In the press release, the doctors explain that the patient used to eat Pisces and live crabs. He would have contaminated himself by ingesting larvae of Dracunculus medinensis present on these uncooked animals. The water source will surely be analyzed to detect the presence of the larvae of the parasite.

Almost eradicated parasitic worm

The larvae are absorbed by small shellfish aquatic, the cyclops in which they grow and become infestant (stage L3). The human being, or another mammal, becomes contaminated by drinking unfiltered, parasitized water. In its life cycle, mammals are thehost definitive of this nematode parasite. In parasites, the definitive host corresponds to the organism in which the parasite will reach its adult size and carry out its sexual reproduction (unlike the intermediate host, here cyclops).

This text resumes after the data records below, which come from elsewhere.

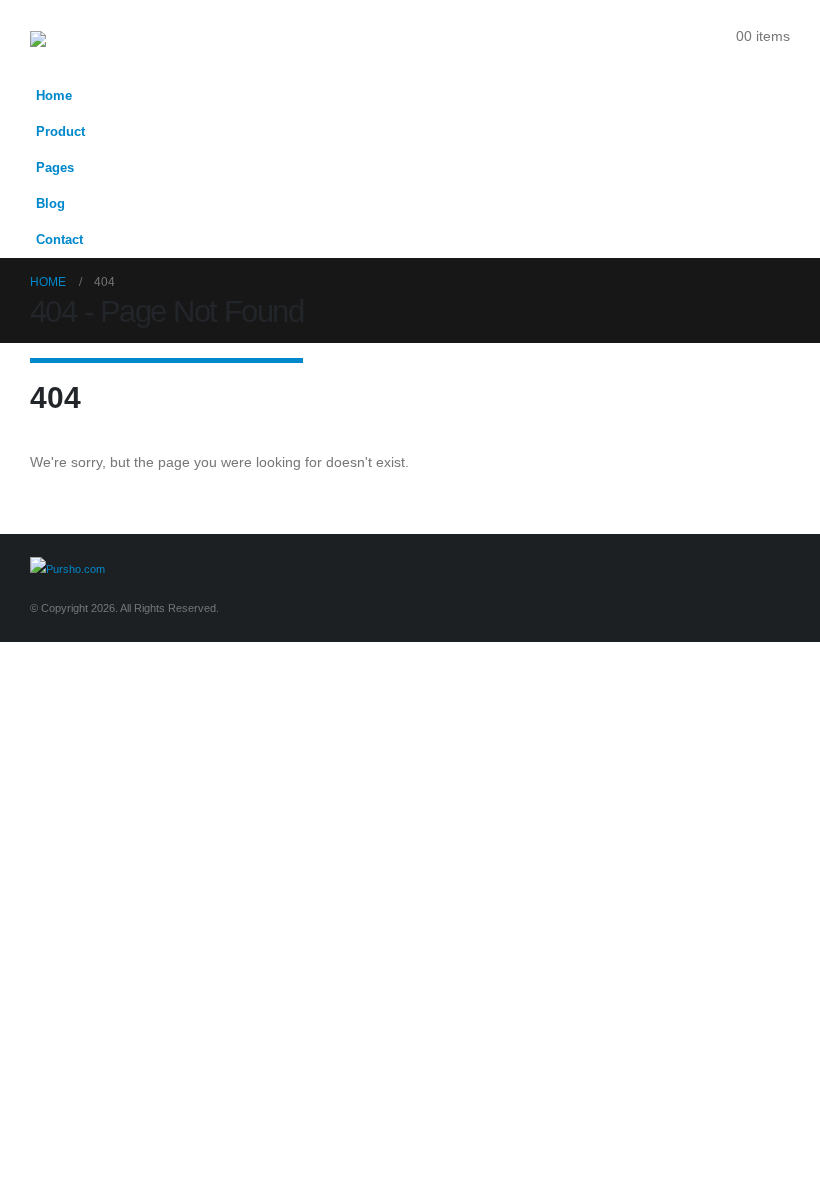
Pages (55, 168)
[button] (777, 63)
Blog (50, 204)
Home (54, 96)
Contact (59, 240)
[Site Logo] (76, 39)
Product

The larvae are released in the intestine and migrate to the tissues subcutaneous where they continue their development. Once adult and in the presence of water, the female pierces the skin, which at the same time creates a painful abscess often on the feet or hands, to spill its larvae which will again infest cyclops.

As there is no specific treatment for dracunculiasis, doctors treated the young man by administering an anthelmintic targeting nematodes, and removing the worms from his wounds.

If dracunculiasis is unprecedented in Vietnam, it has been endemic many African countries, mainly in rural areas. In the 1980s, 3.5 million people suffered from this disease. Today, it is disappearing thanks to eradication campaigns. According to the World Health Organization, Among the 20 countries where the disease was endemic, only two reported cases in 2017: Ethiopia and Chad (fifteen cases each). In May 2023, Ethiopia identified seven cases humans and 50 people under observation in the Gambella region. If the worm no longer infects millions of humans, it is still present in other mammals such as the dog or the cat.